EXERCISE DATA Block Start
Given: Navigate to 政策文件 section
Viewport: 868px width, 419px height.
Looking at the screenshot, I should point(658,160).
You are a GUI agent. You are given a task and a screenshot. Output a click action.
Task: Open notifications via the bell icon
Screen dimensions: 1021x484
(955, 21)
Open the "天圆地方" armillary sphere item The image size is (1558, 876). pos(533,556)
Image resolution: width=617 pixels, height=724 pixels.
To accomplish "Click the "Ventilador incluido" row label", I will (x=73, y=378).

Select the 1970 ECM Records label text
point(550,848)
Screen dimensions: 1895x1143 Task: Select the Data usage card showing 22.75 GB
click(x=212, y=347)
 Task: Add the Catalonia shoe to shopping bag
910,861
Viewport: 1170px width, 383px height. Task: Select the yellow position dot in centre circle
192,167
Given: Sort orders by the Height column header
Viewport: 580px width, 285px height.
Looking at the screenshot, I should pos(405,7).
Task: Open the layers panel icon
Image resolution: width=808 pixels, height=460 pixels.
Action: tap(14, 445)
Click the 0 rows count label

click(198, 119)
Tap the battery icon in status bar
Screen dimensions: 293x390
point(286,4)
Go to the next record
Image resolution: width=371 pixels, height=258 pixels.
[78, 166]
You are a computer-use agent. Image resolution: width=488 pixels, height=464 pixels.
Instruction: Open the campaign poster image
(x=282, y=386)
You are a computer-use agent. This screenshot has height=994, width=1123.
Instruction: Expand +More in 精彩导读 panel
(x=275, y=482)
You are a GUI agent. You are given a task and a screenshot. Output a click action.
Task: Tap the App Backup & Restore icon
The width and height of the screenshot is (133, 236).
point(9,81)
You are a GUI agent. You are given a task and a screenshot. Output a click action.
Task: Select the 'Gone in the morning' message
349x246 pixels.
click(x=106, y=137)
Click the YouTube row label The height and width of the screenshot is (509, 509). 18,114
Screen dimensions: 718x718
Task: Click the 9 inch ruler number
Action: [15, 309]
EXERCISE DATA Block End
__REQUIREMENT__
The records above should be transcribed in full, with no differences.

__OUTPUT BELOW__
Given: Navigate to 政策文件 section
Viewport: 868px width, 419px height.
Looking at the screenshot, I should point(658,160).
You are a GUI agent. You are given a task and a screenshot. Output a click action.
Task: Open notifications via the bell icon
Screen dimensions: 1021x484
(955, 21)
Open the "天圆地方" armillary sphere item The image size is (1558, 876). pos(533,556)
Image resolution: width=617 pixels, height=724 pixels.
To accomplish "Click the "Ventilador incluido" row label", I will (x=73, y=378).

Select the 1970 ECM Records label text
point(550,848)
Screen dimensions: 1895x1143 Task: Select the Data usage card showing 22.75 GB
click(x=212, y=347)
 Task: Add the Catalonia shoe to shopping bag
910,861
Viewport: 1170px width, 383px height. Task: Select the yellow position dot in centre circle
192,167
Given: Sort orders by the Height column header
Viewport: 580px width, 285px height.
Looking at the screenshot, I should pos(405,7).
Task: Open the layers panel icon
Image resolution: width=808 pixels, height=460 pixels.
Action: tap(14, 445)
Click the 0 rows count label

click(198, 119)
Tap the battery icon in status bar
Screen dimensions: 293x390
point(286,4)
Go to the next record
Image resolution: width=371 pixels, height=258 pixels.
[78, 166]
You are a computer-use agent. Image resolution: width=488 pixels, height=464 pixels.
Instruction: Open the campaign poster image
(x=282, y=386)
You are a computer-use agent. This screenshot has height=994, width=1123.
Instruction: Expand +More in 精彩导读 panel
(x=275, y=482)
You are a GUI agent. You are given a task and a screenshot. Output a click action.
Task: Tap the App Backup & Restore icon
The width and height of the screenshot is (133, 236).
point(9,81)
You are a GUI agent. You are given a task and a screenshot. Output a click action.
Task: Select the 'Gone in the morning' message
349x246 pixels.
click(x=106, y=137)
Click the YouTube row label The height and width of the screenshot is (509, 509). 18,114
Screen dimensions: 718x718
Task: Click the 9 inch ruler number
Action: [15, 309]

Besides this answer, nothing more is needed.